Set task 1:
From the passage on remembering the rig workers as heroes, set down the text word for word, beginning at the words "About a month" and stopping after "died as a hero.".
Set task 2:
In the passage on remembering the rig workers as heroes, what was the title of the Bloomberg article released about a month after the explosion?

Document extract:
——————————
With the losses of all of these men, the families just want the memory of them to live on forever, for these men are their heroes and no hero deserves to be overlooked.  [PP text: definition with super hero picture] As defined by Merriam-Webster Dictionary, a hero is “a man admired for his achievements and noble qualities.”  A hero deserves to be remembered.  So, to be remembered, multiple families have done different things to keep the memory alive. 

A.    The Warning

About a month after the explosion, an article for Bloomberg titled “BP Pressured Rig Worker to Hurry Before Disaster, Father Says” was released in which Jason Anderson told his father from his account “that BP Plc was pressuring him to sacrifice safety for the sake of time and money.”  It is also said that BP overruled Jason’s safety objections and continued to support drilling under dangerous circumstances.  Even in Jason’s worry from persistent pressure of BP higher-ups, he was able to save lives.  As Billy Anderson said [PP text: quote printed], “My boy was cremated.  But the actions he and those other 10 heroes took are what made it possible for more than 100 other people to escape with their lives.”  This is the Anderson’s family actions in remembering Jason, through the belief he died as a hero.
——————————
Source data:
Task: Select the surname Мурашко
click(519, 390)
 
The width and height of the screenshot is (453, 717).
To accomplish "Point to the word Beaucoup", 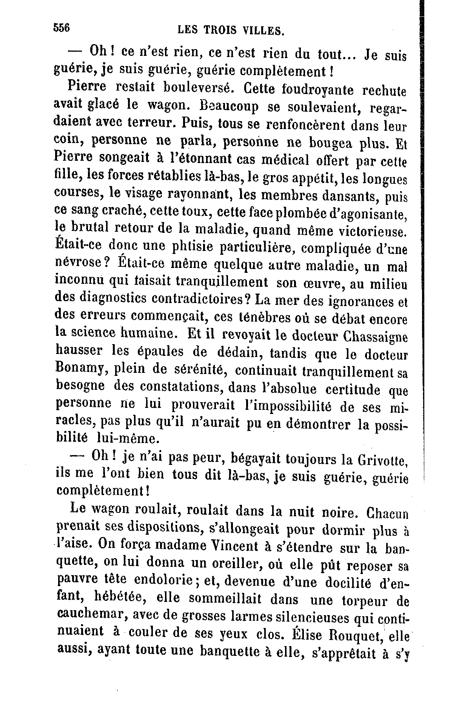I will (x=229, y=107).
——————————
Complete answer 1:
About a month after the explosion, an article for Bloomberg titled “BP Pressured Rig Worker to Hurry Before Disaster, Father Says” was released in which Jason Anderson told his father from his account “that BP Plc was pressuring him to sacrifice safety for the sake of time and money.”  It is also said that BP overruled Jason’s safety objections and continued to support drilling under dangerous circumstances.  Even in Jason’s worry from persistent pressure of BP higher-ups, he was able to save lives.  As Billy Anderson said [PP text: quote printed], “My boy was cremated.  But the actions he and those other 10 heroes took are what made it possible for more than 100 other people to escape with their lives.”  This is the Anderson’s family actions in remembering Jason, through the belief he died as a hero.

Complete answer 2:
"BP Pressured Rig Worker to Hurry Before Disaster, Father Says"